Two papers cosigned by Maria A. Zuluaga accepted at MICCAI 2025

  • Research
Published on September 22, 2025 Updated on September 22, 2025
Dates

from September 23, 2025 to September 27, 2025

Location
Daejon, Republic of Korea
Maria A. Zuluaga cosigned 2 articles accepted at MICCAI2025
Maria A. Zuluaga cosigned 2 articles accepted at MICCAI2025

The Institute is very proud to announce that two papers cosigned by Maria A. Zuluaga have accepted at MICCAI 2025.

“One-shot active learning for vessel segmentation” (Early-acceptance paper)
By Daniele Falcetta (Ph.D. student, EURECOM), Hava Chaptoukaev (3IA Alumni), Francesco Galati (3IA Alumni), Maria A. Zuluaga (3IA Chairholder and Assistant Professor, EURECOM)

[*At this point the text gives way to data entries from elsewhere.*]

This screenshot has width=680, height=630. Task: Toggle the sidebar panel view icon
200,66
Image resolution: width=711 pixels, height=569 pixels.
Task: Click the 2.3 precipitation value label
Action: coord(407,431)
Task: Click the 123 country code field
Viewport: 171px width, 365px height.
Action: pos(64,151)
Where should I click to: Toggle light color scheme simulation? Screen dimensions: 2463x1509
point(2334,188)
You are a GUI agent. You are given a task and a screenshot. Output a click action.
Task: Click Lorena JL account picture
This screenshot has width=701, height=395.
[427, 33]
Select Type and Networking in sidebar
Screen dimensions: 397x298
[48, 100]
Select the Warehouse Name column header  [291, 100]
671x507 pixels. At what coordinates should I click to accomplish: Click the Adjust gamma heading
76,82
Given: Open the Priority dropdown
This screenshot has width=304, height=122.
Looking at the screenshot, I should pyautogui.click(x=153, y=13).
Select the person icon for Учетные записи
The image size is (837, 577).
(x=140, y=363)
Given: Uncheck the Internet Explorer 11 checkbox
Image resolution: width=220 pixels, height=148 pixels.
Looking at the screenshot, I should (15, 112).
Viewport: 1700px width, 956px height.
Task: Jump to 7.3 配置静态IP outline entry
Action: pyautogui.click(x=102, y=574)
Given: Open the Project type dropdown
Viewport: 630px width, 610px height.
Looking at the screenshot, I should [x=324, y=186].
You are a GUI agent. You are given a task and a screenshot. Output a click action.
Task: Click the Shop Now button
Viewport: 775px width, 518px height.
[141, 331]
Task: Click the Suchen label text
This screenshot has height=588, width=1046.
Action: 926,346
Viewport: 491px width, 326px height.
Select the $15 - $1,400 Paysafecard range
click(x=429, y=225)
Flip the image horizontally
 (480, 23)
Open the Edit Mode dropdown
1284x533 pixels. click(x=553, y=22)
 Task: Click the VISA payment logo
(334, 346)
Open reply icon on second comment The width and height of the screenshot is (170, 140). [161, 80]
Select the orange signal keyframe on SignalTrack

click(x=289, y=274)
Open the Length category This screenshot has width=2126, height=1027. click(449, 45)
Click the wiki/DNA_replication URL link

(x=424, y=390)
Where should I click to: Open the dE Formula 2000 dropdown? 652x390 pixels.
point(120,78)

Abstract: Vessel segmentation is crucial for analyzing brain vasculature and understanding cerebral functions and disease mechanisms. Current deep-learning models for segmenting blood vessels within brain images are supervised and depend on extensive labeled data, which requires expert annotation and is both time-consuming and resource-intensive. To address these challenges, we propose Vessel-Dictionary Selection Net (V-DiSNet), a one-shot active learning (OSAL) framework specifically designed for vessels that can be used to select a small, representative set of informative and diverse samples for expert annotation and training, given an unlabeled dataset in a single iteration. The selection process involves sampling from a latent space designed by leveraging the recurrent properties of brain vessel patterns. Specifically, we combine dictionary learning with k-means clustering to learn a latent representation integrating fundamental basis elements representing recurrent vessel features such as shape, connectivity, and structures. We experimentally demonstrate the effectiveness of our method on three publicly available 3D Magnetic Resonance Angiography datasets, showing that V-DisNet consistently outperforms random sampling and other state-of-the-art OSAL methods in terms of standard vessel segmentation metrics.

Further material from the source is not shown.